■ 你要做的 ■
A. 在这段讲 seq_read 的文字里,smaps 用的 file_operations 参数叫什么?
B. 接着写这段讲 seq_read 的文字,从它停下的地方往下续。

■ 文本段落 ■
* * *
当 read 时,调用 seq_read() 函数,它是内核的一个通用架构的函数,特定的 proc 文件(如:smaps)需要提供自己特有的操作方法供通用的 seq_read() 调用。smaps 即是 pid_smaps_open() 函数的 file_operations 参数 &proc_pid_smaps_op,专门为读取进程虚拟内存区(vma)信息的方法。
/**
* seq_read - ->read() method for sequential files.
* @file: the file to read from
* @buf: the buffer to read to
* @size: the maximum number of bytes to read
* @ppos: the current position in the file
*
* Ready-made ->f_op->read()
*/
ssize_t seq_read(struct file *file, char __user *buf, size_t size, loff_t *ppos)
{
struct seq_file *m = file->private_data;
size_t copied = 0;
loff_t pos;
size_t n;
void *p;
int err = 0;
mutex_lock(&m->lock); // 锁定`seq_file`结构,以确保线程安全
/*
* seq_file->op->..m_start/m_stop/m_next may do special actions
* or optimisations based on the file->f_version, so we want to
* pass the file->f_version to those methods.
* * *
■ 提供的信息 ■

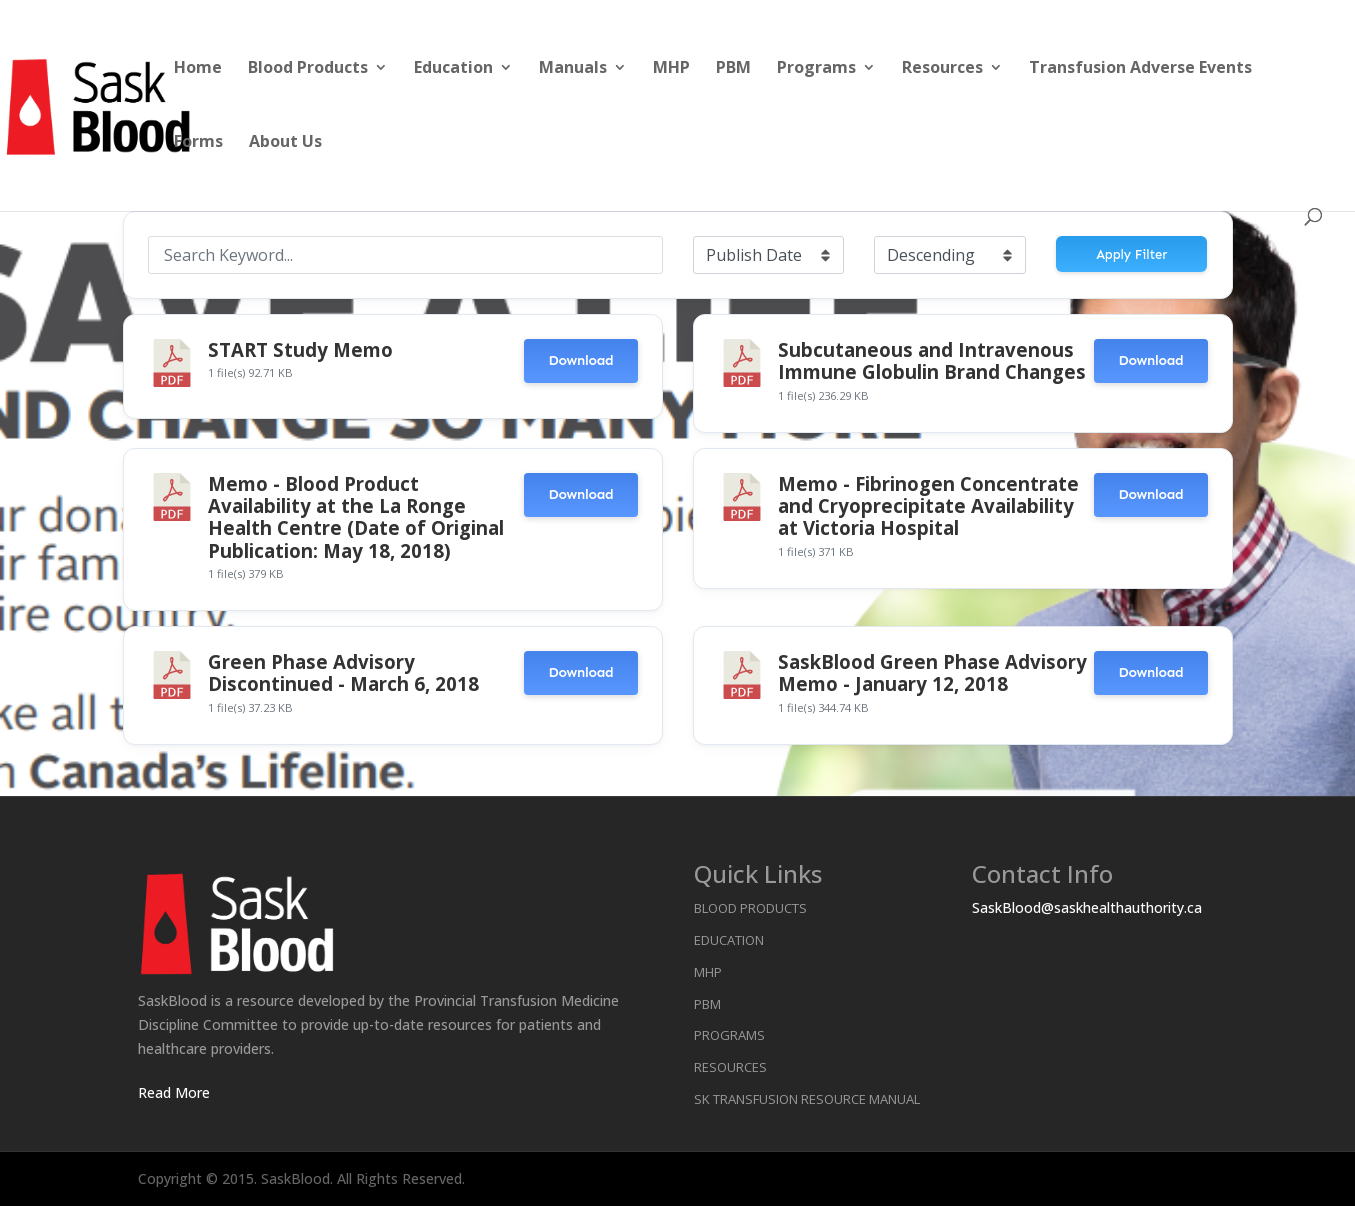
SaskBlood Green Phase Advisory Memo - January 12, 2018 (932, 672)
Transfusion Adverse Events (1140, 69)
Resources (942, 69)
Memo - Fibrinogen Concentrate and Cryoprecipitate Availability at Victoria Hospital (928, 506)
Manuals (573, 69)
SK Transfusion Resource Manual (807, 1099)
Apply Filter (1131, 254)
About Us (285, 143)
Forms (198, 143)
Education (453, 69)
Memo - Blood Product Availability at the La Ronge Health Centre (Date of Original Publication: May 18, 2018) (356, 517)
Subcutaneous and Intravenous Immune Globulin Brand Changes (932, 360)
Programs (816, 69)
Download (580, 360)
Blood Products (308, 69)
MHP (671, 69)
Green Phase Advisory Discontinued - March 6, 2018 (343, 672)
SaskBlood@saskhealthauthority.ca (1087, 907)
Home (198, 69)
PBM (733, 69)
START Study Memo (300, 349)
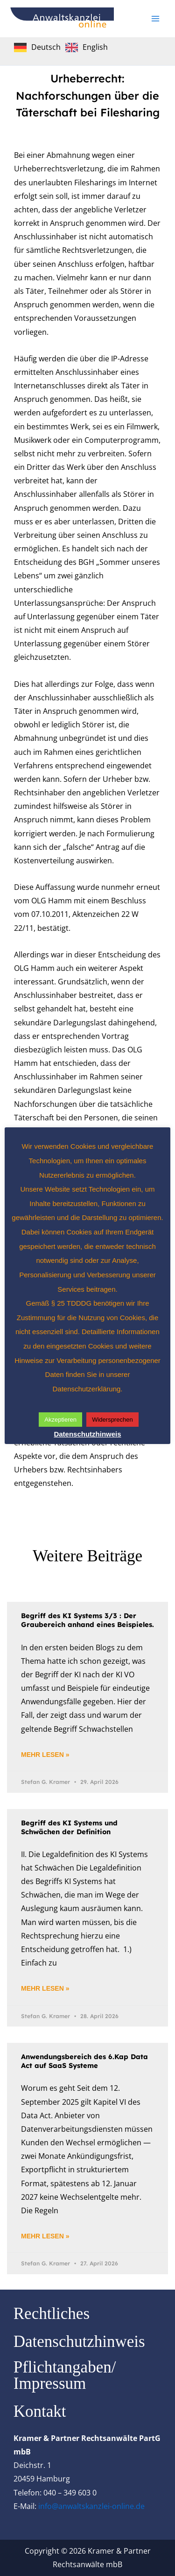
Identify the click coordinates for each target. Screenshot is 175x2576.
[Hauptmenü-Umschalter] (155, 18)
* * *
■ 练习结果 ■
A. &proc_pid_smaps_op

B.
*
* seq_file->version is just copy of f_version, and seq_file
* methods can treat it simply as file version.
* It is copied in first and copied out after all operations.
* It is convenient to have it as part of structure to avoid the
* need of passing another argument to all the seq_file methods.
*/
m->version = file->f_version;
/* Don't assume *ppos is where we left it */
if (unlikely(*ppos != m->read_pos)) {
while ((err = traverse(m, *ppos)) == -EAGAIN)
;
if (err) {
/* With prejudice... */
m->read_pos = 0;
m->version = 0;
m->index = 0;
m->count = 0;
goto Done;
} else {
m->read_pos = *ppos;
}
}
/* grab buffer if we didn't have one */
// 如果`seq_file`结构没有缓冲区,需要分配一个
if (!m->buf) {
m->buf = seq_buf_alloc(m->size = PAGE_SIZE);
if (!m->buf)
goto Enomem;
}
/* if not empty - flush it first */
// 如果`seq_file`结构的缓冲区不为空,需要先将其内容复制到用户空间
if (m->count) {
n = min(m->count, size);
err = copy_to_user(buf, m->buf + m->from, n);
if (err)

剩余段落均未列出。